**EXERCISE GOAL:** Quote the entries from the line with "The height and width of the screenshot is (784, 1526)." to the line with "[x=30, y=320]", reproducing each line exactly.

**ENTRIES PROVIDED:**
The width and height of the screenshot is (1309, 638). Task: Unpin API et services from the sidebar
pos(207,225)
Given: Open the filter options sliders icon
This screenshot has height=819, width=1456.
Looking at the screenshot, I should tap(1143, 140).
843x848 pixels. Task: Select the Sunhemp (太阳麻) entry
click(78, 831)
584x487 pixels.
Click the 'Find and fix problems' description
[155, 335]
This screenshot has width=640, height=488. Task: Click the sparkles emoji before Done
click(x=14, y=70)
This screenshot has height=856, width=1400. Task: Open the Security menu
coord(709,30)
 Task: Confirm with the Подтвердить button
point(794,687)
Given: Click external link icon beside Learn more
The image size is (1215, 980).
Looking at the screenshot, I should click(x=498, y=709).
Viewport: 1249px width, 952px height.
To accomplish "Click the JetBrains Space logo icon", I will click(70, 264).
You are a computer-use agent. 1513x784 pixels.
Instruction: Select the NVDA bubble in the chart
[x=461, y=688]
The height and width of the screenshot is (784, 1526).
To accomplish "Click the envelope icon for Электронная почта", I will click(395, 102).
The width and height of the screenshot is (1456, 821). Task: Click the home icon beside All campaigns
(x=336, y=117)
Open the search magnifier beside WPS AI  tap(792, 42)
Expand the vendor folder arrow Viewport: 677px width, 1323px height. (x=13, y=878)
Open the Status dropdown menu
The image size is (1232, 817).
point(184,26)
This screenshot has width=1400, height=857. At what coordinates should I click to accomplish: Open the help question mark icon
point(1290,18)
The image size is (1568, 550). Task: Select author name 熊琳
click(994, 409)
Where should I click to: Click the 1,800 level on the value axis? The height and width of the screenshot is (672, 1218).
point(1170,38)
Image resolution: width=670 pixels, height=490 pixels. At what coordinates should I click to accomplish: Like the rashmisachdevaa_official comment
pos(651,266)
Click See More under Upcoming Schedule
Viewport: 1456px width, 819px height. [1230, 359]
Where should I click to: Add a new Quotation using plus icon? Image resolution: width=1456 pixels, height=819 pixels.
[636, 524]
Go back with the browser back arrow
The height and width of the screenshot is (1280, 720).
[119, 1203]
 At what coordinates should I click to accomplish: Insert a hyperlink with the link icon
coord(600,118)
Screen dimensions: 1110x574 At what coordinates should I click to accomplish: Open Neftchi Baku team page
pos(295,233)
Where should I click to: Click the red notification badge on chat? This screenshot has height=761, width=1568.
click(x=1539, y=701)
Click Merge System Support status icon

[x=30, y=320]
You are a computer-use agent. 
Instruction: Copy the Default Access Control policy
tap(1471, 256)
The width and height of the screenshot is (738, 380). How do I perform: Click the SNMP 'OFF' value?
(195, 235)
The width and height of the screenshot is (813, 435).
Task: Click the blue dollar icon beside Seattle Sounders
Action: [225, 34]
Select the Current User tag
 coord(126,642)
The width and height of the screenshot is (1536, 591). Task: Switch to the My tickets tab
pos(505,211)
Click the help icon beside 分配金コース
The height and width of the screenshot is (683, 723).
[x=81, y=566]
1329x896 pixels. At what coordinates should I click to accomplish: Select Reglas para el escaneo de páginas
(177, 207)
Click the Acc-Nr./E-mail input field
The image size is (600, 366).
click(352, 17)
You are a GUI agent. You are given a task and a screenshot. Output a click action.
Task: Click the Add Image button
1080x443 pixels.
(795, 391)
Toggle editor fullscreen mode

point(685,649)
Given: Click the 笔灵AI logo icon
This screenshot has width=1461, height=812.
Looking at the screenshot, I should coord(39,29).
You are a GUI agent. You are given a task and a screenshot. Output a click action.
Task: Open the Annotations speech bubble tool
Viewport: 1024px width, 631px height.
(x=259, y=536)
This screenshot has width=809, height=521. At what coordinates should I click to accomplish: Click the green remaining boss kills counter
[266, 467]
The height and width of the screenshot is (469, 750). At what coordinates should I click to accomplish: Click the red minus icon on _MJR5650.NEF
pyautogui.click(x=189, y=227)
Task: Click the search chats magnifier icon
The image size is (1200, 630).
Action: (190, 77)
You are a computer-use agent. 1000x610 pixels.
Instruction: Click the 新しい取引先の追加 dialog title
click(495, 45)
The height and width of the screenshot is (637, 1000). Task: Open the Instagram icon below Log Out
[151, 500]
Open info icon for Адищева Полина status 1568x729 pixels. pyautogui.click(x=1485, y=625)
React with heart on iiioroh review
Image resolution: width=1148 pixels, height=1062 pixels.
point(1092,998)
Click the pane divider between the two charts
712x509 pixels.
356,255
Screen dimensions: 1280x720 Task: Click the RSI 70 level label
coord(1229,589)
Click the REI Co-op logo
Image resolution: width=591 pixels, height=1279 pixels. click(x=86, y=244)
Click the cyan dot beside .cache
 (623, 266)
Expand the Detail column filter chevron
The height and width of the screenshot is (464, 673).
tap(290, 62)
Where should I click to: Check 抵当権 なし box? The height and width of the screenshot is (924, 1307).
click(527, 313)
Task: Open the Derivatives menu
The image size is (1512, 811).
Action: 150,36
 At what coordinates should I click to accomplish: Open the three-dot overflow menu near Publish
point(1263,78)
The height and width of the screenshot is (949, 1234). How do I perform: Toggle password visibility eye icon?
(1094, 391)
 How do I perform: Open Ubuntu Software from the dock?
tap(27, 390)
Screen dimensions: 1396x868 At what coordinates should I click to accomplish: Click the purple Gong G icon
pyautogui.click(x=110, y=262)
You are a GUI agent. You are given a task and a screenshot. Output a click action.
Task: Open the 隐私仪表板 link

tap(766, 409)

**WRITTEN SOLUTION:**
The height and width of the screenshot is (784, 1526).
To accomplish "Click the envelope icon for Электронная почта", I will click(395, 102).
The width and height of the screenshot is (1456, 821). Task: Click the home icon beside All campaigns
(x=336, y=117)
Open the search magnifier beside WPS AI  tap(792, 42)
Expand the vendor folder arrow Viewport: 677px width, 1323px height. (x=13, y=878)
Open the Status dropdown menu
The image size is (1232, 817).
point(184,26)
This screenshot has width=1400, height=857. At what coordinates should I click to accomplish: Open the help question mark icon
point(1290,18)
The image size is (1568, 550). Task: Select author name 熊琳
click(994, 409)
Where should I click to: Click the 1,800 level on the value axis? The height and width of the screenshot is (672, 1218).
point(1170,38)
Image resolution: width=670 pixels, height=490 pixels. At what coordinates should I click to accomplish: Like the rashmisachdevaa_official comment
pos(651,266)
Click See More under Upcoming Schedule
Viewport: 1456px width, 819px height. [1230, 359]
Where should I click to: Add a new Quotation using plus icon? Image resolution: width=1456 pixels, height=819 pixels.
[636, 524]
Go back with the browser back arrow
The height and width of the screenshot is (1280, 720).
[119, 1203]
 At what coordinates should I click to accomplish: Insert a hyperlink with the link icon
coord(600,118)
Screen dimensions: 1110x574 At what coordinates should I click to accomplish: Open Neftchi Baku team page
pos(295,233)
Where should I click to: Click the red notification badge on chat? This screenshot has height=761, width=1568.
click(x=1539, y=701)
Click Merge System Support status icon

[x=30, y=320]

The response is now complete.